TASK OBJECTIVE> Everything in the listing below from the line containing "[listitem] (960, 513)" through the line containing "Data Deletion (847, 912)" must be repeated exactly; the remaining lines are not wanted.

DATA RECORDS>
....

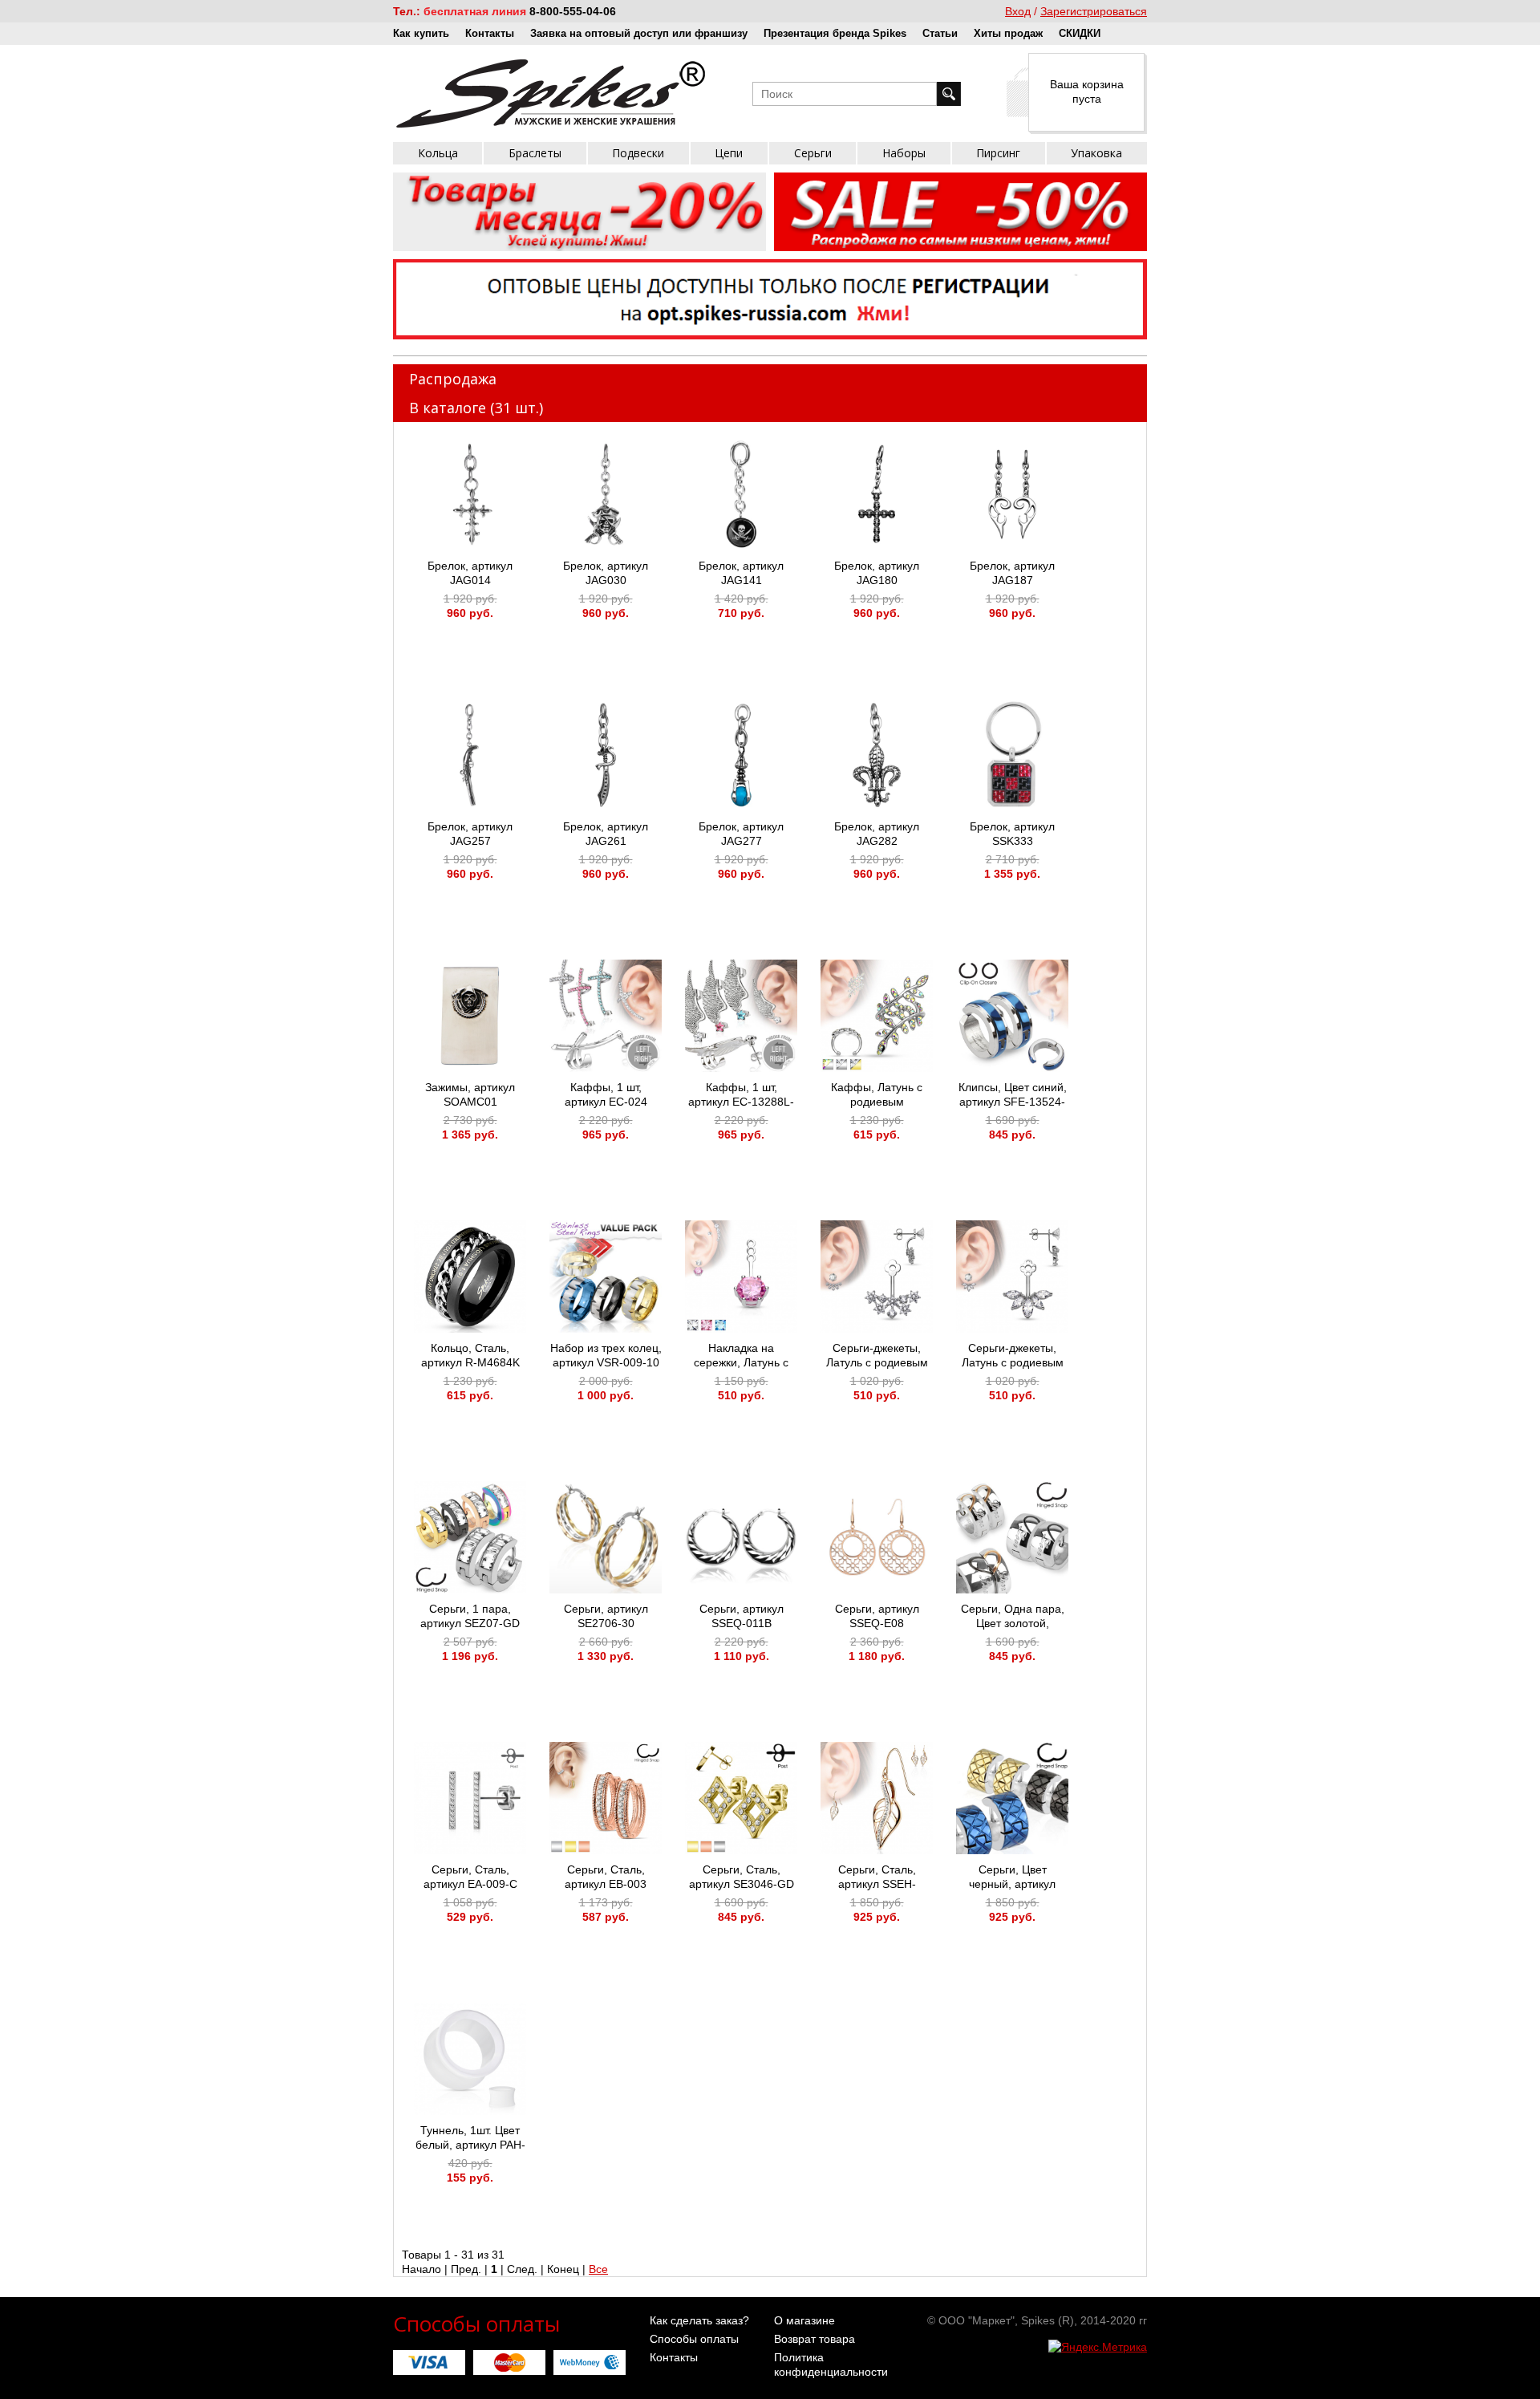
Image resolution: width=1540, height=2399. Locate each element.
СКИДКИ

....

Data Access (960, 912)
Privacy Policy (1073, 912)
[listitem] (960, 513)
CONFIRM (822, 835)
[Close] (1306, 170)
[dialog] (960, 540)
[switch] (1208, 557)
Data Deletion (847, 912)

....

WRITTEN SOLUTION>
[listitem] (960, 513)
CONFIRM (822, 835)
[Close] (1306, 170)
[dialog] (960, 540)
[switch] (1208, 557)
Data Deletion (847, 912)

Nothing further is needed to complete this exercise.